| Problem description |
Some of the lines below need repeating. Reproduce exactly those between the lines holding "Screen dimensions: 1268x576" and "Given: Show password with the eye icon", inclusive.

| The data |
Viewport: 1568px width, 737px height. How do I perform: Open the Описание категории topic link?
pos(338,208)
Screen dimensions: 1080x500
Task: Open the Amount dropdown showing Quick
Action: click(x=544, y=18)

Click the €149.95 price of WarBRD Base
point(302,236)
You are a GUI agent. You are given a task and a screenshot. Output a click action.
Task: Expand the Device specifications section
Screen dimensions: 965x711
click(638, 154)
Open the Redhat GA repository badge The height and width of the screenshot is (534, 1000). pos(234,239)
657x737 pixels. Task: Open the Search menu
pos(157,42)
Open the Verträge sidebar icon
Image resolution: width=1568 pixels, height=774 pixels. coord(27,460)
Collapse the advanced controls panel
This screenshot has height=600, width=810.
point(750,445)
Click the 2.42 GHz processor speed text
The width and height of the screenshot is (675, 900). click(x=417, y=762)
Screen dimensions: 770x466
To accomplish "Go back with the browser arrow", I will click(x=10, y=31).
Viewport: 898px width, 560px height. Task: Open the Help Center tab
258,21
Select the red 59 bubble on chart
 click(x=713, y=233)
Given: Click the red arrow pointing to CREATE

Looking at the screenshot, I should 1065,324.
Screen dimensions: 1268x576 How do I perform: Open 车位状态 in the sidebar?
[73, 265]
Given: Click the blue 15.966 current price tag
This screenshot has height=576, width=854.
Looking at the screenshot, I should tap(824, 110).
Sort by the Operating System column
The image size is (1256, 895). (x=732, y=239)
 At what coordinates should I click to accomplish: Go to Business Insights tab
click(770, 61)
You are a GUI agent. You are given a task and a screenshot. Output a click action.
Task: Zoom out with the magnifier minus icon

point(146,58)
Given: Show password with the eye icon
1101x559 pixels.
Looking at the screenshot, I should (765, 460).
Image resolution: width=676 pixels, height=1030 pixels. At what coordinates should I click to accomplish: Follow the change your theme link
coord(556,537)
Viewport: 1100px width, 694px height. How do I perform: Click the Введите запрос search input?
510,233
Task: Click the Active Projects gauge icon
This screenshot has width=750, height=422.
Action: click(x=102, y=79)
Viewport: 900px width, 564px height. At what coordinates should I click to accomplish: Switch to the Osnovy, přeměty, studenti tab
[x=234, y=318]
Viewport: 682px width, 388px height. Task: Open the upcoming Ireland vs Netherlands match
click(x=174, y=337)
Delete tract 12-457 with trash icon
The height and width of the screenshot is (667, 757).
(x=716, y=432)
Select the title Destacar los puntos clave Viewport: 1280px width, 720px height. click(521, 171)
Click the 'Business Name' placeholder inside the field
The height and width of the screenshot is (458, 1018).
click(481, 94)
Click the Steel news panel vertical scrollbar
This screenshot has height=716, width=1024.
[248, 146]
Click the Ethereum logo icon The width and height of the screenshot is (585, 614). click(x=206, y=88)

| The answer |
Screen dimensions: 1268x576 How do I perform: Open 车位状态 in the sidebar?
[73, 265]
Given: Click the blue 15.966 current price tag
This screenshot has height=576, width=854.
Looking at the screenshot, I should tap(824, 110).
Sort by the Operating System column
The image size is (1256, 895). (x=732, y=239)
 At what coordinates should I click to accomplish: Go to Business Insights tab
click(770, 61)
You are a GUI agent. You are given a task and a screenshot. Output a click action.
Task: Zoom out with the magnifier minus icon

point(146,58)
Given: Show password with the eye icon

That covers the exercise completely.